De Myers-Briggs Type Indicator (MBTI)
Voor teams die op zoek zijn naar meer wetenschappelijk verantwoorde methoden voor teambuilding, zijn er diverse alternatieven voor het DISC-model. Denk bijvoorbeeld aan de Myers-Briggs Type Indicator (MBTI), dat persoonlijkheidstypen in kaart brengt op basis van Jungiaanse psychologie, of de Big Five persoonlijkheidstheorie, die een meer genuanceerde en empirisch ondersteunde benadering biedt.
De Myers-Briggs Type Indicator (MBTI) is een psychometrisch instrument dat wordt gebruikt om persoonlijkheidstypen te identificeren. Het model is gebaseerd op de theorieën van Carl Jung en werd ontwikkeld door Katharine Cook Briggs en haar dochter Isabel Briggs Myers in de jaren 1940. De MBTI is ontworpen om inzicht te bieden in hoe mensen waarnemen en beslissingen nemen, en wordt vaak gebruikt in persoonlijke ontwikkeling, loopbaanbegeleiding en teamdynamiek.
De MBTI deelt persoonlijkheid op in vier dimensies, die elk twee tegengestelde voorkeuren hebben:
Extraversion (E) vs. Introversion (I):
- Extraversion: Extraverten richten hun energie naar de buitenwereld en halen energie uit interacties met anderen. Ze zijn meestal spraakzaam, sociaal en actiegericht.

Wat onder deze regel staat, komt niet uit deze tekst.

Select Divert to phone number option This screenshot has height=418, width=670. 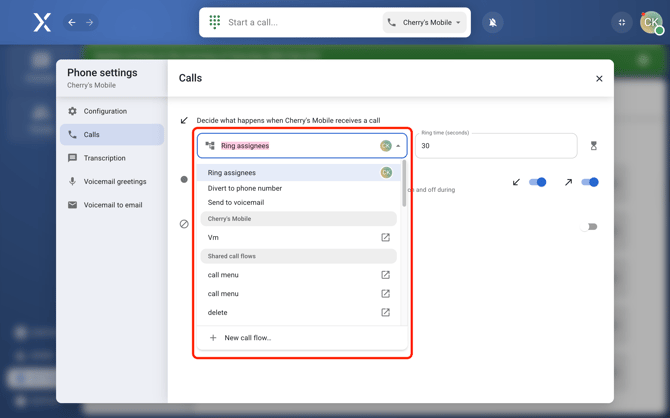(245, 188)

- Introversion: Introverten richten hun energie naar binnen en halen energie uit reflectie en afzondering. Ze zijn vaak bedachtzaam, privaat en gericht op diepgang in plaats van breedte.
Sensing (S) vs. Intuition (N):
- Sensing: Mensen die de voorkeur geven aan Sensing, richten zich op het concrete, het feitelijke en het tastbare. Ze zijn vaak praktisch en realistisch.
- Intuition: Mensen die de voorkeur geven aan Intuition, richten zich op het abstracte, het mogelijke en de grotere betekenis. Ze zijn vaak toekomstgericht en creatief.
Thinking (T) vs. Feeling (F):
- Thinking: Degenen die Thinking prefereren, nemen beslissingen op basis van logica en objectieve analyse. Ze zijn vaak rationeel en consistent.
- Feeling: Degenen die Feeling prefereren, nemen beslissingen op basis van persoonlijke waarden en de impact op anderen. Ze zijn vaak empathisch en harmoniegericht.
Judging (J) vs. Perceiving (P):
- Judging: Mensen die Judging prefereren, geven de voorkeur aan structuur, planning en beslissingsgerichtheid. Ze houden van voorspelbaarheid en duidelijkheid.
- Perceiving: Mensen die Perceiving prefereren, geven de voorkeur aan flexibiliteit, spontaniteit en open mogelijkheden. Ze zijn vaak aanpasbaar en willen hun opties openhouden.
De zestien persoonlijkheidstypen van MBTI
Hier is een volledig overzicht van de 16 persoonlijkheidstypen volgens de Myers-Briggs Type Indicator (MBTI), samen met een korte beschrijving van elk type:
ISTJ (Introversion, Sensing, Thinking, Judging)
- Beschrijving: ISTJ’s zijn zorgvuldig, verantwoordelijk en georganiseerd. Ze volgen vaak regels en procedures en zijn betrouwbaar in het uitvoeren van taken. Ze hebben een sterk plichtsbesef en houden van orde en voorspelbaarheid.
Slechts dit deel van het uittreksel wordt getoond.